Руки Никиты лежали на моей шее, запуская волну мурашек до самых кончиков пальцев. Он смотрел на меня пронзительно и одновременно с невыносимой нежностью. Я сдалась и прильнула к нему, ложа голову на грудь и расслабилась, отпуская одинокую слезинку, которая, оставив мокрую дорожку на моей щеке, впиталась в ткань темной футболки парня.
Никита крепко обнял меня и поцеловал волосы, а затем отстранился и заглянул в лицо:
— Не плачь, трусливый зайчик. Я рядом, тебе стоит только позвонить.
Затем он поцеловал меня в лоб, развернулся и начал идти к машине.
Что? Это и всё? Я осталась стоять одна в растерянности. С одной стороны — мне реально нужно было подумать обо всем, с другой — все, чего требовало мое тело, мозг и сердце — это чтобы Ник скрутил меня сейчас и действительно уволок в свою квартиру. Чтобы целовал меня, трогал, гладил.
Я сжала кулаки и сцепила зубы от страха, что не сдержусь и прокричу: — “Не уходи!”.
Не дойдя пару метров до машины, Никита, со словами “К черту всё”, развернулся и налетел на меня, вжимая в себя и впиваясь в мои губы с безумным поцелуем.
Я не отставала от него и с не меньшим нетерпением кусала, стонала и шарила по всему телу.
— Валите в мотель! — брякнула недовольно какая — то припозднившаяся женщина, которая недовольно смерила нас взглядом и зашла в подъезд, осуждающе качая головой.

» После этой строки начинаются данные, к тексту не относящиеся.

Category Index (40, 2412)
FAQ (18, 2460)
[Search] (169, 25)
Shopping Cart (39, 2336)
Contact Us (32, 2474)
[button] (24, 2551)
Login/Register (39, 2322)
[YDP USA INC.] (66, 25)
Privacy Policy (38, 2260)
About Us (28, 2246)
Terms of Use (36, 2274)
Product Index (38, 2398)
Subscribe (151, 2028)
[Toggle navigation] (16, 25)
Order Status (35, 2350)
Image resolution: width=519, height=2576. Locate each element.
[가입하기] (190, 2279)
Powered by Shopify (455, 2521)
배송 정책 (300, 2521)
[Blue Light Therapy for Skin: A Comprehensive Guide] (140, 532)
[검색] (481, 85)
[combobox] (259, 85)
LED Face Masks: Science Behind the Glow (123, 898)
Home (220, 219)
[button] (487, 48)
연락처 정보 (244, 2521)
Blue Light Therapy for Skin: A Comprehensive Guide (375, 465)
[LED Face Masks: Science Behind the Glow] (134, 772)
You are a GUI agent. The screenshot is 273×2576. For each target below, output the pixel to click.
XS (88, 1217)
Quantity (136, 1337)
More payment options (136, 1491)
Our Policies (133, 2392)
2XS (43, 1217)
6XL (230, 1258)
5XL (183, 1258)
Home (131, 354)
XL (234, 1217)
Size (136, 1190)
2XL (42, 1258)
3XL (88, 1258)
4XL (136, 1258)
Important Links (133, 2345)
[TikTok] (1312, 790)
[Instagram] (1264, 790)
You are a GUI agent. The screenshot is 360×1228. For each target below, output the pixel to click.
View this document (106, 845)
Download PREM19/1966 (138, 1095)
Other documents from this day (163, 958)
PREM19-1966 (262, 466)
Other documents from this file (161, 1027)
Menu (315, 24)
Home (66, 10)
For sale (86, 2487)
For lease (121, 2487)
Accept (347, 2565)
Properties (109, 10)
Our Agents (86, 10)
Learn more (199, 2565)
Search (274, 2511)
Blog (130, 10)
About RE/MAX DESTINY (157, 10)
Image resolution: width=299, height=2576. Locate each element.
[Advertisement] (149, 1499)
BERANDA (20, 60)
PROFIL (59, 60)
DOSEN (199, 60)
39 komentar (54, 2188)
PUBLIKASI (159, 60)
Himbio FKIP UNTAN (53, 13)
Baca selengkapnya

— Не буду за это извиняться, — сказал Ник, опуская меня на землю и плотнее запахивая пальто на мне. — Я не могу оторваться от тебя.
Положила ладонь на его щеку и аккуратно поцеловала в губы:
— Поезжай домой, Ник.
Парень ничего не ответил, лишь печально кивнул, развернулся и ушел. Я не стала больше смотреть, как он уезжает, и зашла в подъезд.
Уже в квартире стянула с себя все вещи и залезла под горячий душ, пытаясь унять дрожь и возбуждение, которое вибрировало по всему телу.
После душа надела теплую пижаму, вышла на кухню и поставила чайник. На часах — три часа ночи, а сна ни в одном глазу.
Внутри меня был полный раздрай и ощущение неправильности — что я делаю?
Меня дико, просто до боли тянуло к Никите. Что я здесь делаю одна? Плевать на все, не надо было отпускать его.
Более — менее успокоившись, поняла, что нужно вернуться назад, туда, где было спокойно и просто делать свое дело.